Depuis quelques années, elle partage son laboratoire avec un noble guerrier que l'on appelle Zankioh, un héros dilettante, auteur de hauts exploits dans tout le Multivers. Quand il ne livre pas d'épiques combats, c'est un compagnon agréable et silencieux, au regard clair comme l'eau dormante d'une mare, où vivent les songes.


On l'appelle souvent Maman Régina et elle dirige sa maison à la baguette. Alan en sait quelque chose : sans elle, on se demande comment il ferait pour nettoyer convenablement une assiette, ou penser à mettre le bon pantalon le matin.
Avoir Régina pour amie, c'est un peu comme avoir une bonne fée marraine. Elle n'oublie jamais votre anniversaire et elle ne porte jamais de jugement sur ce que vous faites. Elle se contente d'être là, de penser à vous et d'essayer de vous faire plaisir. On se demande ce qu'on pourrait souhaiter de plus!
Mais ce serait quand même une fée totalement barrée : une fée rock'n'roll, fan du Velvet Underground et grande amatrice de vin.
Régina, c'est aussi la fille que vous devez appeler si vous êtes sur le point de passer à côté du million : elle sait tout. C'est une encyclopédie vivante de la culture populaire. D'ailleurs, son père a même appartenu à la Compagnie Créole, c'est dire! *rires*¹.
Quant à Alan, c'est le meilleur compagnon de beuverie que vous pourriez trouver. Avec lui, l'entente est forcément parfaite ; entre confidences et délires, il est indispensable à toute fête qui se respecte. D'autant plus qu'à un moment indéfini, avec une subtilité certaine, il se transformera en une créature hybride, mi-homme mi-tonneau de vin, et que c'est une expérience unique et palpitante. Pendant le reste de la soirée, vous n'aurez d'yeux que pour lui, vous demandant avec effarement comment il tient encore debout, car justement, debout, c'est un terme tout relatif : ses yeux se ferment et il tangue comme un bateau en pleine tempête, mais si vous lui proposez une balade en bord de mer, il viendra. Car ce qui compte avant tout, pour Alan, c'est de passer une bonne soirée en votre compagnie. Si c'est pas un ami, ça...
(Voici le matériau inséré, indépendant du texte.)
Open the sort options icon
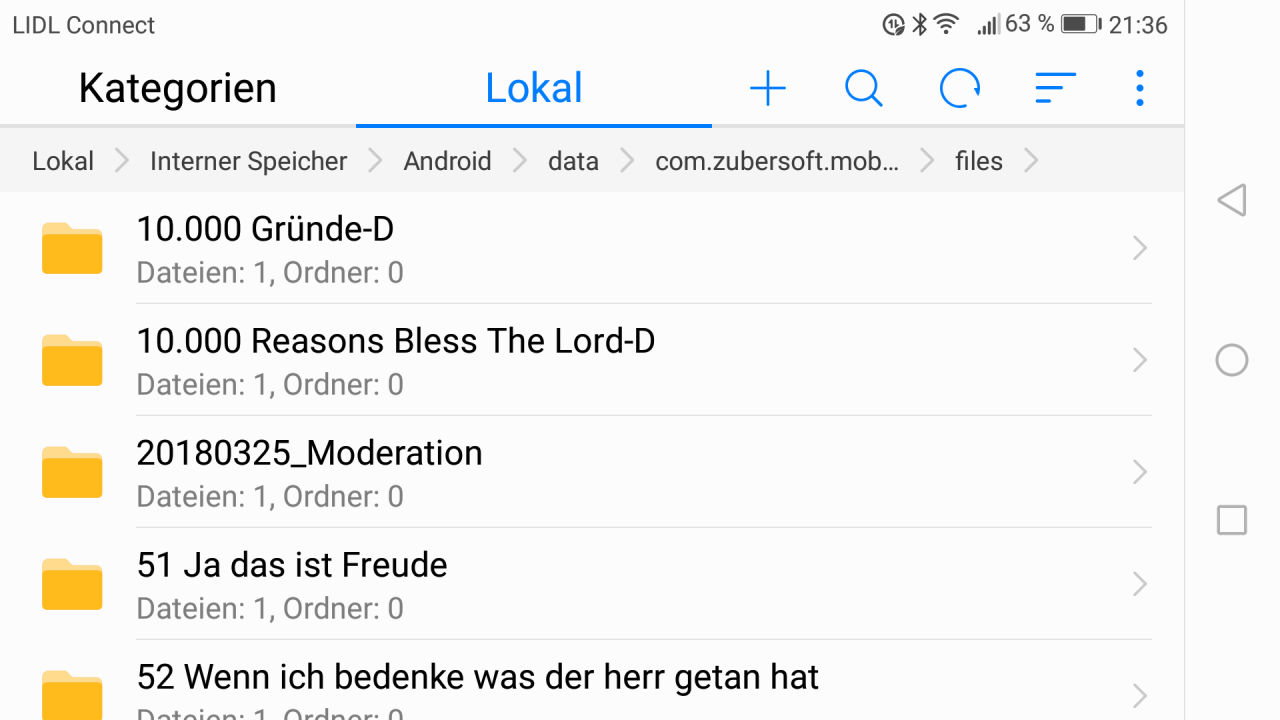1280x720 pixels. tap(1055, 89)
Engleek, comme son nom l'indique, est à la fois geek et anglais. Cela peut sembler terrifiant, et en un sens, ça l'est : il sucre son thé tout en vous parlant dans un langage plein de bips, de zéros et de uns. Il est complètement fou, mais ce n'est pas étonnant : son père, c'est une sorte de Bernard Lavillier², et puis, pour un Anglais, survivre en France est un boulot à plein temps.
Engleek a des yeux de chat, des yeux absolument magnifiques, et quand il s'en va de chez moi pelotonné dans son manteau et l'air tout triste, il est tellement adorable que j'ai envie de lui dire de revenir. C'est une espèce de preux chevalier, quelqu'un qui a un vrai code de l'honneur et qui essaie toujours de s'y tenir. Il se bat génialement avec, en guise de bouclier, un enjoliveur. Il n'arrive jamais chez vous sans une bouteille de bière maison et il donne gratuitement des cours d'informatique.
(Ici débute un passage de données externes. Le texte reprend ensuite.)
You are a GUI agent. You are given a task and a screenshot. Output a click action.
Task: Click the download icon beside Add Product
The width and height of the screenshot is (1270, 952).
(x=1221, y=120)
En temps normal, j'ai besoin de vos supers pouvoirs conjugués pour survivre. Ce serait sympa si vous pouviez vous entraîner, d'ici mon départ, afin que je puisse en profiter même à distance. Je pense qu'en alliant vos capacités spéciales, on devrait y arriver : Engleek n'a qu'à créer un programme qui permettrait de stocker vos compétences sur le réseau, comme ça, je pourrais les télécharger instantanément en cas d'attaque de cafards.

¹ A ne pas prendre pour argent comptant.